Progress seen at board level as companies increasingly integrate strategies to address access to medicine
Date
22 November 2022
This section of the Special Report looks at where there has been a shift from indirect to direct top-level accountability for access to medicine and whether the companies are increasingly embedding an access-to-medicine mindset in their business operations.
Additionally, this section considers changes in how companies ensure compliance with codes of conduct and incentivise good ethical conduct by sales agents.
Governance structures and incentives
Since 2018, the number of companies with either a board member or a board-level committee responsible and accountable for access to medicine activities has increased from 11 in 2018, to 12 in 2021, and 16 in 2022, with Eisai, Bristol Myers Squibb, Merck and Sanofi now also providing evidence of direct board-level accountability for access-to-medicine activities.
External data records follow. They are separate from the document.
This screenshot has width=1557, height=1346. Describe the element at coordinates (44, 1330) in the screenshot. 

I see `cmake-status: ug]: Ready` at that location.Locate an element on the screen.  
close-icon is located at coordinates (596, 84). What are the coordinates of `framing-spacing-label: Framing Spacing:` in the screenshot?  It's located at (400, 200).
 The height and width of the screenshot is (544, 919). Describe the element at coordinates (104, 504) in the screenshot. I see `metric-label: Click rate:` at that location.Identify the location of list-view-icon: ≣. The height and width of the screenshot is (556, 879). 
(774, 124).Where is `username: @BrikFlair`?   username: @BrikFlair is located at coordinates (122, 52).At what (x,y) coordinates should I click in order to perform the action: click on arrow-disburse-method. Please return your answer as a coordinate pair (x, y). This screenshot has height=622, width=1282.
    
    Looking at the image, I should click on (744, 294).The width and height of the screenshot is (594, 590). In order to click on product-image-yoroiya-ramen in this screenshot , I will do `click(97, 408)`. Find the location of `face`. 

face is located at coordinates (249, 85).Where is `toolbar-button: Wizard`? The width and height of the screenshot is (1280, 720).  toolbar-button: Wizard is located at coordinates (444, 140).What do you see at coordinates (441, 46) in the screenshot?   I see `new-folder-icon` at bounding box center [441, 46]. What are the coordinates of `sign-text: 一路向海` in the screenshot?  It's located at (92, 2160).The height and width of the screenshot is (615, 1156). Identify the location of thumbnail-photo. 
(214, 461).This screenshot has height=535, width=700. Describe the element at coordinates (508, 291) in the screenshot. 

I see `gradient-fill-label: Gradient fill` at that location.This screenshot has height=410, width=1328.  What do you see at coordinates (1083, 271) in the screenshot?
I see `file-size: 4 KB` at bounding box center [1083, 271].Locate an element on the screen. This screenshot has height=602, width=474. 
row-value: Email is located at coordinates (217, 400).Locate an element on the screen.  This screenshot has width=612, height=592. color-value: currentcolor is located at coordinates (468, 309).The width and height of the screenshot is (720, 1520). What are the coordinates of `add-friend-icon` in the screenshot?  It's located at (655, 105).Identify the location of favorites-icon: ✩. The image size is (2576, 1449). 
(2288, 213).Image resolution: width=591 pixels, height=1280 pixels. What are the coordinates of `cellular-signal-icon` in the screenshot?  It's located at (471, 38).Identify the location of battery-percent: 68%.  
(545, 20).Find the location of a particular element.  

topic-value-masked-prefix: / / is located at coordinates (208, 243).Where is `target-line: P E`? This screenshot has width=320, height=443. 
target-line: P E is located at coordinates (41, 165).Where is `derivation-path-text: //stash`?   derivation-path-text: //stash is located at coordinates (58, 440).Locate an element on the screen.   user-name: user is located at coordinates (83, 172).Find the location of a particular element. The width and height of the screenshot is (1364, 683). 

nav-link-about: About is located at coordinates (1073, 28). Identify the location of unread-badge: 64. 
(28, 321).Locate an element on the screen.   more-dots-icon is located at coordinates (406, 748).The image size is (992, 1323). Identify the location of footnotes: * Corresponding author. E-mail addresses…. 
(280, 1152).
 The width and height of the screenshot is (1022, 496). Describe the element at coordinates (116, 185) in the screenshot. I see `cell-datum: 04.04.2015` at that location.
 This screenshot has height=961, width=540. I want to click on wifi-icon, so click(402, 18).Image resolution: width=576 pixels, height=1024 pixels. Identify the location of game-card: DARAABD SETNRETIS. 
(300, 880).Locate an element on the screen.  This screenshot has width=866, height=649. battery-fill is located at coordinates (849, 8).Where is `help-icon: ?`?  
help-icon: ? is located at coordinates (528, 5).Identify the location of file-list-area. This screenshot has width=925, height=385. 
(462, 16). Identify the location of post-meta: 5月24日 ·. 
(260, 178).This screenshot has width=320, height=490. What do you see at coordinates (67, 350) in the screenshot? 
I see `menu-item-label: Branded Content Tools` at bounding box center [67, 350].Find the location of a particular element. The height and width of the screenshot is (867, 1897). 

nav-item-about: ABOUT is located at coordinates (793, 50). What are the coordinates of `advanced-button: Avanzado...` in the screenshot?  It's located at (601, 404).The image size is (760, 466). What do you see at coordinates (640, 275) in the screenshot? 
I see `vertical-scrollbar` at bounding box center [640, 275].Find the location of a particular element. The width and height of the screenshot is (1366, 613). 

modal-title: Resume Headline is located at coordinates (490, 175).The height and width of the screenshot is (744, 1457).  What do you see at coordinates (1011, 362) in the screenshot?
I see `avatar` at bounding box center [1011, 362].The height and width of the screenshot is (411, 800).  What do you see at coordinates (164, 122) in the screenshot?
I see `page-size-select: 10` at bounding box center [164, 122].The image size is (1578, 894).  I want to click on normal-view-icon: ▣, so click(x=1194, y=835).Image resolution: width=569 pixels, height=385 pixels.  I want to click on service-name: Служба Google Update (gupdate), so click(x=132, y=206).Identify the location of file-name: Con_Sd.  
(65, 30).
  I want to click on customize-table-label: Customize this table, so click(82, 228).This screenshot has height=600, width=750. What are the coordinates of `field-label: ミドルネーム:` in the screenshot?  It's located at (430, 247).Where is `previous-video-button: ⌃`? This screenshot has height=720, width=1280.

In 2019, the Foundation published an independent ten-year analysis titled, “Are pharmaceutical companies making progress when it comes to global health?”, which identified a shift from indirect board-level responsibility for access to medicine towards assigning direct responsibility to a named board member. As the data from the 2021 and 2022 Indexes shows, there has been noticeable progress.
In 2021, 13 companies provided evidence of access-related incentives for senior executives, including the CEO, and regional or in-country management. In 2022, one more company, Gilead, provided evidence of incentives for senior management, indicating only a slight improvement in the companies’ top-level incentivisation of access-related targets and goals.
The 2022 Index finds that three companies have newly implemented an access-to-medicine strategy, meaning all 20 companies now have an access-to-medicine strategy in place to expand access to their products for people living in low- and middle-income countries (LMICs). These companies are AbbVie, Astellas and Daiichi Sankyo. Previously, these companies had only general commitments to improve access to medicine rather than a clear, integrated access-to-medicine strategy.
Nineteen of the 20 companies have integrated their access-to-medicine strategy into their overall corporate strategy, with Gilead having a business rationale for its access-to-medicine strategy that is focused on partnerships to enhance access. This is in stark contrast to the 2021 Index, where just 11 companies had integrated strategies.
While all pharmaceutical companies included in the analysis have set targets and goals related to their access-to-medicine initiatives, companies vary considerably in terms of the quantity and quality of outcome reporting.
For example, several companies report outcomes using centralised, easy-to-digest dashboards detailing how and when short-, medium- and long-term results were achieved for all activities. Other companies do not have such transparent practices; for example, they may share this information via multiple documents or external websites, or only report on certain products or therapeutic areas, making it difficult to gain a complete picture of the company’s activities and hold them accountable.
Ethical marketing and compliance
With respect to risk management of unethical marketing and other practices, the 2022 Index has determined that companies are making strides. AbbVie, Bristol Myers Squibb, Boehringer Ingelheim, Daiichi Sankyo, Gilead and Sanofi newly demonstrate that sales agents' incentives are not based solely on sales volume.
The number of companies decoupling sales agents’ rewards from sales targets has steadily increased over time. Compensation for sales representatives is becoming increasingly tied to qualitative performance indicators, such as technical knowledge or compliance adherence.
The Foundation’s ten-year progress report, published in 2019, found that all 20 companies had auditing controls in place since the 2016 Index. In the 2022 Index, this remains the case. In 2018, the Index began analysing whether companies had additional controls in place to ensure compliance with each country’s regulatory and anti-corruption laws. This included fraud-specific risk assessments, a continuous monitoring system for compliance and processes to ensure third-party compliance.
Of the five controls measured by the Index in 2021, only eight companies demonstrated evidence of applying all of them. In 2022, five additional companies have implemented all controls, meaning there are 13 companies that have a strong – i.e., comprehensive – internal control framework for ensuring compliance. The five additional companies are Bayer, Bristol Myers Squibb, Eisai, Merck and Pfizer.